Diagnosing α-synucleinopathies and assessing target engagement in trials is hindered by the lack of reliable biomarkers. Here, we introduce a first-in-kind quantitative, highly sensitive, and disease-specific diagnostic assay, named Seeding Amplification ImmunoAssay (SAIA), developed and validated to detect synucleinopathy-linked disorders. To this end, we used wide range of specimens, including 38 brain homogenates (BH) and 559 cerebrospinal fluid (CSF) samples from subjects with diverse synucleinopathy disorders, non-synucleinopathy diseases, idiopathic REM sleep behavior disorder (iRBD), and controls. SAIA generated robust results detecting disease-related α-synuclein seeds in BH samples at attogram levels, as referenced to preformed fibrils of α-synuclein. Furthermore, we conducted side-by-side comparisons between SAIA and a traditional Seeding Amplification Assay (SAA), which revealed high concordance. Further, SAIA distinguished synucleinopathies from non-synucleinopathies and controls with sensitivities and specificities ranging between 80-100% and area under the curve values exceeding 0.9. SAIA also accurately identified 24/24 (100%) iRBD cases, considered a prodromal state of PD, with 100% sensitivity and 80% specificity. Further optimization of SAIA through timepoint analyses revealed that shorter incubation times enhanced the assay's specificity for distinguishing MSA from PD highlighting the potential for improved differentiation between specific synucleinopathies. In conclusion, SAIA represents a novel, high-throughput method to screen, diagnose, and monitor synucleinopathy disorders in living subjects, offering significant improvements over existing methods through its quantitative output, shorter incubation time, and simplified workflow, features that enhance its suitability for clinical trial applications.
Keywords: SAA; biomarkers; immunoassays; synucleinopathies; α-synuclein.

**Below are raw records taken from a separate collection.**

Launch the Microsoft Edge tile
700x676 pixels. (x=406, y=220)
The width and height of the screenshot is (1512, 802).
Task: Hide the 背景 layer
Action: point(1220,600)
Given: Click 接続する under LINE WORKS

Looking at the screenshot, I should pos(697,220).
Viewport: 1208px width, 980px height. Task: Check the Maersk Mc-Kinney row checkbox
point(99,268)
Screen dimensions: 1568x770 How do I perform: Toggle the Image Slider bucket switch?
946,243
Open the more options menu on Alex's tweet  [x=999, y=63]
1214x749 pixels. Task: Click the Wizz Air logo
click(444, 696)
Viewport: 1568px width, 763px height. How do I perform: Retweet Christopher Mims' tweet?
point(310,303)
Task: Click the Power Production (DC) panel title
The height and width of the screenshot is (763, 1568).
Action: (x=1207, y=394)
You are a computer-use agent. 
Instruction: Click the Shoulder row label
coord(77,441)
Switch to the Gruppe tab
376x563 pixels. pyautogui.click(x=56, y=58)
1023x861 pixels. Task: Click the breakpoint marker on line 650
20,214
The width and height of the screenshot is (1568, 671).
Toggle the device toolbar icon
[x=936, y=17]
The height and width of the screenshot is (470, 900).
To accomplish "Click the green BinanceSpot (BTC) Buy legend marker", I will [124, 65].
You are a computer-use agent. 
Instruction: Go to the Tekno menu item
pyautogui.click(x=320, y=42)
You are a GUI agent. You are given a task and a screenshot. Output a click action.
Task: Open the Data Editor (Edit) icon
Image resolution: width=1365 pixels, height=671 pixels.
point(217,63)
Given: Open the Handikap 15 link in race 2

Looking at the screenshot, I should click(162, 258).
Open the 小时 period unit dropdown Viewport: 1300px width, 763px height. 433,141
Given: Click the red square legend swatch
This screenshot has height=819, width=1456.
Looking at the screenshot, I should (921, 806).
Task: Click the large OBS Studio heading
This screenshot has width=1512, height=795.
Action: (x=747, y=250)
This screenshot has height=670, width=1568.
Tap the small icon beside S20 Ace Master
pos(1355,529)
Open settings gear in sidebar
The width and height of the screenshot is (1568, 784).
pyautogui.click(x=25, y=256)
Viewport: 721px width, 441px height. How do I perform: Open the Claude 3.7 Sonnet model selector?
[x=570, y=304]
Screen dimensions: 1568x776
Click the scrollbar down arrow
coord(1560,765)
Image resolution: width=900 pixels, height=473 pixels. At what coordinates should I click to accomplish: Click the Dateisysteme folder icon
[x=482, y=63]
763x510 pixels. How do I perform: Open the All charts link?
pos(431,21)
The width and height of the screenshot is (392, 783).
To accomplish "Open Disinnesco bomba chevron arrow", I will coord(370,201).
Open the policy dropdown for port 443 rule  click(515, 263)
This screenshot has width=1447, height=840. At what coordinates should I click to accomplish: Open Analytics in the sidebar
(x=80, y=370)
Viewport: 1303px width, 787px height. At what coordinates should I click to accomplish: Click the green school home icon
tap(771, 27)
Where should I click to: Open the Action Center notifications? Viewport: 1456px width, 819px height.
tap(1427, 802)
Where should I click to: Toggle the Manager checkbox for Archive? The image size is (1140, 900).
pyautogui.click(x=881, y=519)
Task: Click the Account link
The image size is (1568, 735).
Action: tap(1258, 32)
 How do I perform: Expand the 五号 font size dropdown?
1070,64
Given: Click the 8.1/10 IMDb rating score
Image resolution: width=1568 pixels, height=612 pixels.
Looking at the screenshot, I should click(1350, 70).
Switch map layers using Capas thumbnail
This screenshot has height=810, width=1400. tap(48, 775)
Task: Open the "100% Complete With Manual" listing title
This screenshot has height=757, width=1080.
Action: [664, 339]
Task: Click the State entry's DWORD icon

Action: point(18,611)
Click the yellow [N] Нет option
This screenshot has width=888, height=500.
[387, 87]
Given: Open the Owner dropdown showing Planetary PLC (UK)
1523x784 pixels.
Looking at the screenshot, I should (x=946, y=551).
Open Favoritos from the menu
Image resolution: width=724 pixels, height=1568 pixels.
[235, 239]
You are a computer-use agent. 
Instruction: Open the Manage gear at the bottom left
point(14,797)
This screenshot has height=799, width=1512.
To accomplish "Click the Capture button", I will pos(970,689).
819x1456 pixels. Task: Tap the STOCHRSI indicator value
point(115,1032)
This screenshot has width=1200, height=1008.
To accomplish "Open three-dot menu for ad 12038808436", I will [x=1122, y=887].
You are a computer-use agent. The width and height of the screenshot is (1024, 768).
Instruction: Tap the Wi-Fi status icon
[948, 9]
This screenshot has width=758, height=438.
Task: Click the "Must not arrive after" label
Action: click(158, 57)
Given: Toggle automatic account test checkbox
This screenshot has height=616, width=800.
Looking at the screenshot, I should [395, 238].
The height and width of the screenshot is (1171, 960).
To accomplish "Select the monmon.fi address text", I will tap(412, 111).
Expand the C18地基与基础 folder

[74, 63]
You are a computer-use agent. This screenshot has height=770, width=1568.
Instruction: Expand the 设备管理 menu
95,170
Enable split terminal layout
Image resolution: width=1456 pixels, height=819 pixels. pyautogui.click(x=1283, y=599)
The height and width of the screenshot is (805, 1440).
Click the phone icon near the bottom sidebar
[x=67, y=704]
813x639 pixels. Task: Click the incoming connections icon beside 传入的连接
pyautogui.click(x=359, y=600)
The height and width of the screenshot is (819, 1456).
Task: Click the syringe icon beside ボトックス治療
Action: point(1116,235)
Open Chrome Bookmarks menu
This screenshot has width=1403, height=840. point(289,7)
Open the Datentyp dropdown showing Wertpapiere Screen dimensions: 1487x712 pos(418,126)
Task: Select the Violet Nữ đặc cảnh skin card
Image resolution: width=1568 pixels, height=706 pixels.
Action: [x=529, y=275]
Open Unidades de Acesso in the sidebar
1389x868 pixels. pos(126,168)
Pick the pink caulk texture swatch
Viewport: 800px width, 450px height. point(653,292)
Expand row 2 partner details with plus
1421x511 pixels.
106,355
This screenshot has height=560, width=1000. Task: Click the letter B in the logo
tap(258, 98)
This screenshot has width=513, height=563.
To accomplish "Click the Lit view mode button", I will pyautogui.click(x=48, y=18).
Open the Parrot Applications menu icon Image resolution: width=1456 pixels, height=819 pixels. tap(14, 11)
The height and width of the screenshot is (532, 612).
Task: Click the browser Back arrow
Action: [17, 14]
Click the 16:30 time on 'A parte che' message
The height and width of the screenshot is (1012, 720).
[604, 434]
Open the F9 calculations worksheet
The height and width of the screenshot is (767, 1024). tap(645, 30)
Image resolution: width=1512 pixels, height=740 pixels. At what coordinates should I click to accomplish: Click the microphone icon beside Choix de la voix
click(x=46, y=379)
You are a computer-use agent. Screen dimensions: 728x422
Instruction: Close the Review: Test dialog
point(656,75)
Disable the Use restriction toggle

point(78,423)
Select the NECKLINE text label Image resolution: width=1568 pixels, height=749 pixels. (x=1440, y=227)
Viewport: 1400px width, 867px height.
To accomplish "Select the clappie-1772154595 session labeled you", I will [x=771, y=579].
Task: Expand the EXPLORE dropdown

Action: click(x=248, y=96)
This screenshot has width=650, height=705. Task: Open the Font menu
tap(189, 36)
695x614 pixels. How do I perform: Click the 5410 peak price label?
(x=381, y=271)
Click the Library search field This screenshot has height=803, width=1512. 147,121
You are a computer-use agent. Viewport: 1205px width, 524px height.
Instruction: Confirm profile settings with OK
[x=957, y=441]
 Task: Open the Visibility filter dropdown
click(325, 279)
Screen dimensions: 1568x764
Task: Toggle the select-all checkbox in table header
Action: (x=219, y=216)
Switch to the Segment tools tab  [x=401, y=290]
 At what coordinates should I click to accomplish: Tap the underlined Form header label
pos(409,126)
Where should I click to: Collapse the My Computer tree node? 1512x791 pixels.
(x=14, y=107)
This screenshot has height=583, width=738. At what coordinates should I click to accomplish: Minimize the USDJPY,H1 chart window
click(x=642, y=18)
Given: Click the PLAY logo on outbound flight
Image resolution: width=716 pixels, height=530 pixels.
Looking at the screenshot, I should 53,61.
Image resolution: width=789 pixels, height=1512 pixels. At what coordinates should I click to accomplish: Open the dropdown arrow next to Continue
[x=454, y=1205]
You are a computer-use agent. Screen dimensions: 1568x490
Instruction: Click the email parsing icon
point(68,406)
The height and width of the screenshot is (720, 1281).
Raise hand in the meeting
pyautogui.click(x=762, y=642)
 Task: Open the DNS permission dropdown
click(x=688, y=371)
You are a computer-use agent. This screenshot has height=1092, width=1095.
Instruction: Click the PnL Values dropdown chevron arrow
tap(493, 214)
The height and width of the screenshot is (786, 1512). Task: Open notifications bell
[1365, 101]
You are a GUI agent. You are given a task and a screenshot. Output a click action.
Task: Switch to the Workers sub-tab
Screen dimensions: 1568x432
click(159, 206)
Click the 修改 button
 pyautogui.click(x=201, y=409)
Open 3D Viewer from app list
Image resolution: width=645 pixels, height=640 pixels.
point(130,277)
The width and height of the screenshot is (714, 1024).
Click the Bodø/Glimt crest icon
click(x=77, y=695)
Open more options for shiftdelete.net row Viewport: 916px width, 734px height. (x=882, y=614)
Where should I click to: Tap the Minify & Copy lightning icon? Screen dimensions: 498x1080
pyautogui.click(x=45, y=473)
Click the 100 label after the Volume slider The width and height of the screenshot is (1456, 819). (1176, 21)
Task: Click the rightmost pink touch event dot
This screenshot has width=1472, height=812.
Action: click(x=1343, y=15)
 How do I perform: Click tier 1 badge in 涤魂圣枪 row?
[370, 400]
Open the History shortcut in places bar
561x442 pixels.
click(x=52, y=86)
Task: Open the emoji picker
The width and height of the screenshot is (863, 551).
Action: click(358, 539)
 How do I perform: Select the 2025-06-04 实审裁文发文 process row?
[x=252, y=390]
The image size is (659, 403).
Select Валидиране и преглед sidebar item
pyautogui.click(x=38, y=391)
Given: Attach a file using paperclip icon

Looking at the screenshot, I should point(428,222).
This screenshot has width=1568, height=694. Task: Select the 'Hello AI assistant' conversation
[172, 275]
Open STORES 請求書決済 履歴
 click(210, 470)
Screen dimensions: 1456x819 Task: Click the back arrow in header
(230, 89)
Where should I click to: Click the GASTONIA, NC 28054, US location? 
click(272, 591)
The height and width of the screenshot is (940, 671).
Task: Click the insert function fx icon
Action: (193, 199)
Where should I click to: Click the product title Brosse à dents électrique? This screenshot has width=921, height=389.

A new sensitive test to detect early Parkinson's and related brain disorders using brain and spinal fluid samplesParkinson's disease and related conditions, known as synucleinopathies, are caused by the buildup of a protein called alpha-synuclein in the brain. Diagnosing these conditions early and accurately is a major challenge, especially before obvious symptoms appear. It is also difficult to track how well treatments work in clinical trials because current tests are not sensitive or specific enough. In this study, researchers developed a new laboratory test called the Seeding Amplification ImmunoAssay (SAIA). This test can detect very small amounts of abnormal alpha-synuclein proteins in samples taken from the brain and spinal fluid (cerebrospinal fluid or CSF). The test was designed to be both highly sensitive and specific to diseases like Parkinson's disease, dementia with Lewy bodies, and multiple system atrophy. The team tested SAIA on a wide range of samples from people with different brain conditions, including 38 brain tissue samples and 559 CSF samples. These came from individuals with synucleinopathies, nonrelated brain conditions, a sleep disorder called iRBD (which can be an early sign of Parkinson's), and healthy individuals. The new test successfully detected disease-linked alpha-synuclein proteins, even in extremely small amounts. Importantly, SAIA was able to clearly distinguish people with synucleinopathies from those without, and it identified all 24 iRBD cases correctly, showing promise for detecting disease even before major symptoms appear. The researchers also found that testing the samples for a shorter time improved the ability to tell different types of synucleinopathies apart, such as Parkinson's versus multiple system atrophy. In summary, SAIA is a promising tool for improving early diagnosis, helping select the right patients for clinical trials, and tracking how well new treatments are working.